内容説明
本書は、歴史家ブルクハルトが、ルネサンスを単なる「古代の再生」として捉えず、あらゆる分野における近代化への移行運動として大胆に解釈しなおしたものである。細部まで組織化されていく中央集権国家、陰謀・同盟・裏切り・買収、そして冷徹な打算に基づく外交政策。それらを通じて、近代的な社会と人間の生活様式文化は、いかにして出現したのか。「ルネサンス」の本質を細部において総合的に捉え、人類史上突出した時代として発見した畢生の大著。上巻は「精緻な構築体としての国家」「個人の発展」「古代の復活」の三章を収録する。
目次
第1章 精緻な構築体としての国家(十四世紀の専制君主;十五世紀の専制君主;群小専制君主 ほか)
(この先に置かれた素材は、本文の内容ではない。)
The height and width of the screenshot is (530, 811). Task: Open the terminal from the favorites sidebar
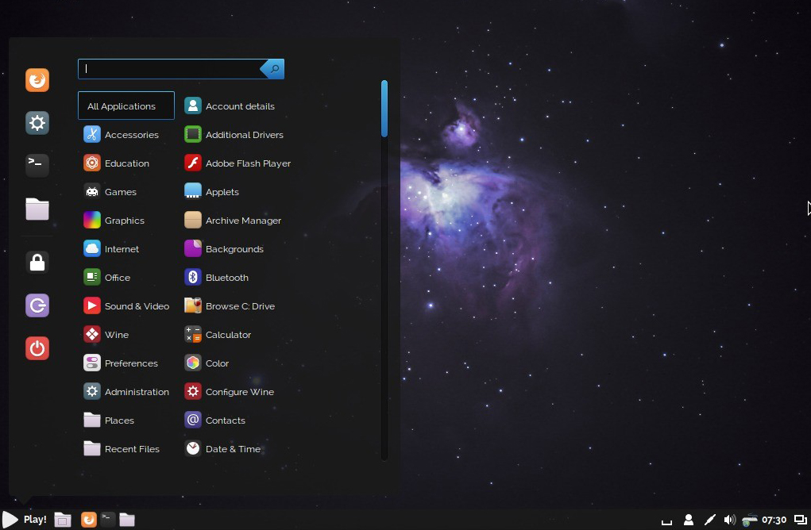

第2章 個人の発展(イタリア国家と個人;人格の完成;近代的名声 ほか)
第3章 古代の復活(廃墟の都ローマ;古代の著作家たち;十四世紀の人文主義 ほか)
著者等紹介
ブルクハルト,ヤーコプ[ブルクハルト,ヤーコプ] [Burckhardt,Jacob]
1818‐97年。スイスの美術史家・文化史家。ベルリン大学で、歴史家ランケと美術史家クーグラーに学ぶ。1858年から35年にわたってバーゼル大学教授として歴史学、美術史を講じる
新井靖一[アライセイイチ]
1929年生まれ。早稲田大学名誉教授。専攻、ドイツ文学・西欧文化史(本データはこの書籍が刊行された当時に掲載されていたものです)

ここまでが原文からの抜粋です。